Re: [tip:locking/core] locking/rwsem: Fix lock optimistic spinning when owner is not running

Oleg Nesterov <oleg@xxxxxxxxxx> · Tue, 10 Mar 2015 18:28:16 +0100

On 03/10, Linus Torvalds wrote:
>
> On Sat, Mar 7, 2015 at 9:13 AM, Oleg Nesterov <oleg@xxxxxxxxxx> wrote:
> >> +             /*
> >> +              * Ensure we emit the owner->on_cpu, dereference _after_
> >> +              * checking sem->owner still matches owner, if that fails,
> >> +              * owner might point to free()d memory, if it still matches,
> >> +              * the rcu_read_lock() ensures the memory stays valid.
> >                        ^^^^^^^^^^^^^^^^^^^^^^^^^^^^^^^^^^^^^^^^^^^^^^
> >
> > Yes, this is another case when we wrongly assume this.
> >
> > Peter, should I resend
> >
> >         [PATCH 3/3] introduce task_rcu_dereference()
> >         http://marc.info/?l=linux-kernel&m=141443631413914
> >
> > ? or should we add another call_rcu() in finish_task_switch() (like -rt does)
> > to make this true?
>
> I think we should just make 'task_struct_cachep' have SLAB_DESTROY_BY_RCU.

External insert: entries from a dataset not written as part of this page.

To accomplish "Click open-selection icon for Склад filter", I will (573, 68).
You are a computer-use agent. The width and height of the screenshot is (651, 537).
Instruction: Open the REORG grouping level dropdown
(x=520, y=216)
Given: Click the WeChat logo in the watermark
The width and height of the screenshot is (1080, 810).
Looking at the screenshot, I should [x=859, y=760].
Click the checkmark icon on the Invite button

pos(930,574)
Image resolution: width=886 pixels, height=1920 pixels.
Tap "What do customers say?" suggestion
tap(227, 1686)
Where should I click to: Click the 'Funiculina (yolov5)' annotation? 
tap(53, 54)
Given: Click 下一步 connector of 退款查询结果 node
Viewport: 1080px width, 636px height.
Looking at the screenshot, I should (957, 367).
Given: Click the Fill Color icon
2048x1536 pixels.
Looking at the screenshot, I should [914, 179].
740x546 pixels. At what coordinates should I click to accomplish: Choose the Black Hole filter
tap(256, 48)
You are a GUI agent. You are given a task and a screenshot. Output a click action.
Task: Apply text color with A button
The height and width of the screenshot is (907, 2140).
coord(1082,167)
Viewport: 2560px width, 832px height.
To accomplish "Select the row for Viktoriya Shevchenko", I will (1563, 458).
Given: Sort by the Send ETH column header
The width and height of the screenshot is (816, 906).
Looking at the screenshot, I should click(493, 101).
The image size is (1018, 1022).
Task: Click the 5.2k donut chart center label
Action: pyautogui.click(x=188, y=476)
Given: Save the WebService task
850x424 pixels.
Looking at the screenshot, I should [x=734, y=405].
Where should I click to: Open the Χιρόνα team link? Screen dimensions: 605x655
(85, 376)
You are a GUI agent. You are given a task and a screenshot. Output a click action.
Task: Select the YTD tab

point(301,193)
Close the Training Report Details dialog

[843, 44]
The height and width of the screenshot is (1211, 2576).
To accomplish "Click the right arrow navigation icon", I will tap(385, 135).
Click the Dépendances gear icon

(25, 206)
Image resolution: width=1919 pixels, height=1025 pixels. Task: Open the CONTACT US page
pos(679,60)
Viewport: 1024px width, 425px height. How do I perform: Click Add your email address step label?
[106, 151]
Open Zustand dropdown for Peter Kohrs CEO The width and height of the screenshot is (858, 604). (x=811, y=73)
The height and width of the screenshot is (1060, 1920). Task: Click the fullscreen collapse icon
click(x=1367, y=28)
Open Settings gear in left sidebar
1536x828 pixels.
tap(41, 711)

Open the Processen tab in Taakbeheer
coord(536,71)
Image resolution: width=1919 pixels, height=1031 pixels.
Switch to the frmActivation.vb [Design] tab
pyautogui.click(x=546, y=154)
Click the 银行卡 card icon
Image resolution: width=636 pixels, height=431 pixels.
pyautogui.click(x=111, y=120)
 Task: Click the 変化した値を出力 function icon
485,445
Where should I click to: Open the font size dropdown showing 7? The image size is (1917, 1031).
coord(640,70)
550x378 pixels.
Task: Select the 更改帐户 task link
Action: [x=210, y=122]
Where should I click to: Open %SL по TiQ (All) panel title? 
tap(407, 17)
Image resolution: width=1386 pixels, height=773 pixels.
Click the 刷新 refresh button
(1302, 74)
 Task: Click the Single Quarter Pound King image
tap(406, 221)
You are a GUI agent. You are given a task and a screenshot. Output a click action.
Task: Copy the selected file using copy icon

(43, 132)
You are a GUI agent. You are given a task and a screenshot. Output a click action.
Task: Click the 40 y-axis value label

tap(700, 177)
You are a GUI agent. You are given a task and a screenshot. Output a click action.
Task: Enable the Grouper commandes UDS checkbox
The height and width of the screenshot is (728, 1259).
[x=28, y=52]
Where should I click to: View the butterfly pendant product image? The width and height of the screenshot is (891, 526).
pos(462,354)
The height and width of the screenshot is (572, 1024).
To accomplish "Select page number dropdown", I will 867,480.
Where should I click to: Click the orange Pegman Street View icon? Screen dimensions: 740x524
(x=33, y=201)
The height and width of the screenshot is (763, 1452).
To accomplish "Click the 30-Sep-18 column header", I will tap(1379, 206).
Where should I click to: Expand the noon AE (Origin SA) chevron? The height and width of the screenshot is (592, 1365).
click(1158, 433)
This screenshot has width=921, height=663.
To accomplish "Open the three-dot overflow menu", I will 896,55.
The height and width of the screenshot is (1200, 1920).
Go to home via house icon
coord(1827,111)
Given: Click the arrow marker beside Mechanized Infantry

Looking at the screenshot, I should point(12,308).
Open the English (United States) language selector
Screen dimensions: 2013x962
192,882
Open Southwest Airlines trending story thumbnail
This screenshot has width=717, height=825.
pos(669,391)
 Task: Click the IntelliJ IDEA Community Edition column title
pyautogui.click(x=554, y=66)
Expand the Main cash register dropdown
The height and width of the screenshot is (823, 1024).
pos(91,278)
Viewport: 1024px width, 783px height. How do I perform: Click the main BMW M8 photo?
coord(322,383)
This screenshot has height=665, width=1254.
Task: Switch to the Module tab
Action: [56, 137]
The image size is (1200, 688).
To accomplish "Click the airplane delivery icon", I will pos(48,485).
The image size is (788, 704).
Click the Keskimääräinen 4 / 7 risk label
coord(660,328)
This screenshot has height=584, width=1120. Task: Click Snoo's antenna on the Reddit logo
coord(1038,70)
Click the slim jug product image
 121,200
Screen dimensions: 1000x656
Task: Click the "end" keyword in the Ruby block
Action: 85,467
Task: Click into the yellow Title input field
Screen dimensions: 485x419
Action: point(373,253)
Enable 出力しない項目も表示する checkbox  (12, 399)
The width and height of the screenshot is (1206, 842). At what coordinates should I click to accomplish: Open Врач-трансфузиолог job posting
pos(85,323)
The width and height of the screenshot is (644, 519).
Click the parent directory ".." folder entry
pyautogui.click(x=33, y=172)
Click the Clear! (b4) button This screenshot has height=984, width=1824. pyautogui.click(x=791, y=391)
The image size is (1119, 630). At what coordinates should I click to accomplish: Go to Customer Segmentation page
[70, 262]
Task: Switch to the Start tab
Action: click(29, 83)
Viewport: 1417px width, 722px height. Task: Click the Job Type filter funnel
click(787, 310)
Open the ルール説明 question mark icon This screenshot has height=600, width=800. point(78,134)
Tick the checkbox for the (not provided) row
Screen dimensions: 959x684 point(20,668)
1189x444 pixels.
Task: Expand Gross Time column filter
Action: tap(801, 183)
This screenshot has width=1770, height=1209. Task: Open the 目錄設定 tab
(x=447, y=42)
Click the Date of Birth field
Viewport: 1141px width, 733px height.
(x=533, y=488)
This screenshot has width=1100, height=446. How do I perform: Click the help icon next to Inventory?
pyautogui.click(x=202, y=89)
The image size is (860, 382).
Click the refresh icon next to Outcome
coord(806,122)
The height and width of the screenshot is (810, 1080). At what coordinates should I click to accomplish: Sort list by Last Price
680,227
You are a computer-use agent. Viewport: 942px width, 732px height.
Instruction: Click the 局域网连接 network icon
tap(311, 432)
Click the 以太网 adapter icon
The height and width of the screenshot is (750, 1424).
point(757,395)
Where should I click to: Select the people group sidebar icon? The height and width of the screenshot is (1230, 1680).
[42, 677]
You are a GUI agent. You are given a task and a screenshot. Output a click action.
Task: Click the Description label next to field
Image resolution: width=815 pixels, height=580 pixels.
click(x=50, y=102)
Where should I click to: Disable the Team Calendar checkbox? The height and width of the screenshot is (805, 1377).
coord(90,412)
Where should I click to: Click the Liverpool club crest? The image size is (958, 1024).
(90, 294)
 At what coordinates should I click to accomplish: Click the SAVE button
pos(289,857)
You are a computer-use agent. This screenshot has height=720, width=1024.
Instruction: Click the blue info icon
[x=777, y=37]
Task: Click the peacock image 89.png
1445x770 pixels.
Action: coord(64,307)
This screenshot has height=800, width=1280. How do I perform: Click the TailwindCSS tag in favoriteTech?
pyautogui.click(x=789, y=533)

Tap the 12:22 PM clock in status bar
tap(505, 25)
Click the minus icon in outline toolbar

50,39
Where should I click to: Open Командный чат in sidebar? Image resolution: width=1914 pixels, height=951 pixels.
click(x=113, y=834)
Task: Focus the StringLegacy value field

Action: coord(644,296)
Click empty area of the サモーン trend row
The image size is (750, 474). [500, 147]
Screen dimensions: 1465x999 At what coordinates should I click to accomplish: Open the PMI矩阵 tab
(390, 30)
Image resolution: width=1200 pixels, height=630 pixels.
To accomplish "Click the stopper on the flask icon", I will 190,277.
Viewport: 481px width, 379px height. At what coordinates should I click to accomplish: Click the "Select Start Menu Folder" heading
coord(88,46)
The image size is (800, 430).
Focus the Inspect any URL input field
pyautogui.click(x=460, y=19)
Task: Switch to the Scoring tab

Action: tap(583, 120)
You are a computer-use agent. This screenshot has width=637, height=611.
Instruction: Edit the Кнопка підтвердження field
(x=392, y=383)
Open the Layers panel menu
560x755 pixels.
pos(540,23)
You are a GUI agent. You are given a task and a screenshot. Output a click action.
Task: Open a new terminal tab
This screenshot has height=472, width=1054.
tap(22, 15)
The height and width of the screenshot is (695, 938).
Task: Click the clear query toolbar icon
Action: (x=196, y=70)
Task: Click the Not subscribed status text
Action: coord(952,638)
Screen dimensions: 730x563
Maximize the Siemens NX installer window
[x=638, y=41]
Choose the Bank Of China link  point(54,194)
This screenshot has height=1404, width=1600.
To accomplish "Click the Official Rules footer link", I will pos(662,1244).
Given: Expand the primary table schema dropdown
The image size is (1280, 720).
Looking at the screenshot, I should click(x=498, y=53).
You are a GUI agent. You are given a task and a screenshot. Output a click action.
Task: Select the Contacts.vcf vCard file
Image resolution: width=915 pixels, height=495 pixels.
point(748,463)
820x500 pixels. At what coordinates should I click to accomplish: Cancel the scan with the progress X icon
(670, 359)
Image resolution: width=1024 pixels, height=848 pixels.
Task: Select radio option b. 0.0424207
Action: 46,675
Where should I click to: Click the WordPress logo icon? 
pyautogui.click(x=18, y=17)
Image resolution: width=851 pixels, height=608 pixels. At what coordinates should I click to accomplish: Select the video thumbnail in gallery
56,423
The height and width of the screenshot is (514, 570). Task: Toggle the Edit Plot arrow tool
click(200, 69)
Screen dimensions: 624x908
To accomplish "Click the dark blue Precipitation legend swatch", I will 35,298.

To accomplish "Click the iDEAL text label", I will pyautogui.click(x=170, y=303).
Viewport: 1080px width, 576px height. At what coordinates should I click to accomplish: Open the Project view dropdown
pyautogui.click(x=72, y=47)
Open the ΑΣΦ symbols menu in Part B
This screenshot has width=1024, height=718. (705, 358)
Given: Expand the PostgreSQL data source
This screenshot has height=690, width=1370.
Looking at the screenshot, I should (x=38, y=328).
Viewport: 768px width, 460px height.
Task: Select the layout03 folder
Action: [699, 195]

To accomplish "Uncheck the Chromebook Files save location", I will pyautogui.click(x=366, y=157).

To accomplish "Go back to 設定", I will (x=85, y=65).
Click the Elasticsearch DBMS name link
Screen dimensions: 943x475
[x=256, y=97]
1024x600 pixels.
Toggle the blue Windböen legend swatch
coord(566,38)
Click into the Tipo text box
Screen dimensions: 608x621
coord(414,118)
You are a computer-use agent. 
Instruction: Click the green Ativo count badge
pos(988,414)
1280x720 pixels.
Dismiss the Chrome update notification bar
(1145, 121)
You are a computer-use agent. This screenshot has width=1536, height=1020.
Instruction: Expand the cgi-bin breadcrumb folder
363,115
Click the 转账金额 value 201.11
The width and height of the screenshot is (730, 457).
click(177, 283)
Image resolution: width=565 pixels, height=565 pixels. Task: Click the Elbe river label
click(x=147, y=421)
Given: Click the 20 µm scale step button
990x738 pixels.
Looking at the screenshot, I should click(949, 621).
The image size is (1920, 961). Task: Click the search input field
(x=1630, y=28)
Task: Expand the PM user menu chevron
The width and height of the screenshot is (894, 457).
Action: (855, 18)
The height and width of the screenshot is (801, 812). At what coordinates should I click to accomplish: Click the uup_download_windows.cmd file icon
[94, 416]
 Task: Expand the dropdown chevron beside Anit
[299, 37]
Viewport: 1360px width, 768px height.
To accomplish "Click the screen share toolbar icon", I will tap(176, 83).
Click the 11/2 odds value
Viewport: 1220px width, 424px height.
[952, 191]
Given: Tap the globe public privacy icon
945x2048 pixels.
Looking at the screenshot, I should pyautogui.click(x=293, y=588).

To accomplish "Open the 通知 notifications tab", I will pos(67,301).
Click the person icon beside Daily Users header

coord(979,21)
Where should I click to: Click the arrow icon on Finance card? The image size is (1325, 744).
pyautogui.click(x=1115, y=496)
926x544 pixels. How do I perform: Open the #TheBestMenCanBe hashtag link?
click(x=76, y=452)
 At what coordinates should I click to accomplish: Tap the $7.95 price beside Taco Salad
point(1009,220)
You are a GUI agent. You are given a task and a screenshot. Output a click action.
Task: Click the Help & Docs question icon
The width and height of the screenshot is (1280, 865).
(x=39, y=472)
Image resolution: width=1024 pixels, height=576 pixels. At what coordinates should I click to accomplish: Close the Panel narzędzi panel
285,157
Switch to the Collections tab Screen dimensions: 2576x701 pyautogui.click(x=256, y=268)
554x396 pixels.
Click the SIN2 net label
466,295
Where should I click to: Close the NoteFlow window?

This is what I initially suggested too, but then tried to argue with.
But it seems that I lost if you too prefer SLAB_DESTROY_BY_RCU.

Yes, SLAB_DESTROY_BY_RCU will work in this case because we recheck
->owner in a loop. And because task->on_cpu is just a word we can
safely read.

But this won't fix other problems we might have. For example, suppose
that we will need get_task_struct(owner) in this code, this won't work.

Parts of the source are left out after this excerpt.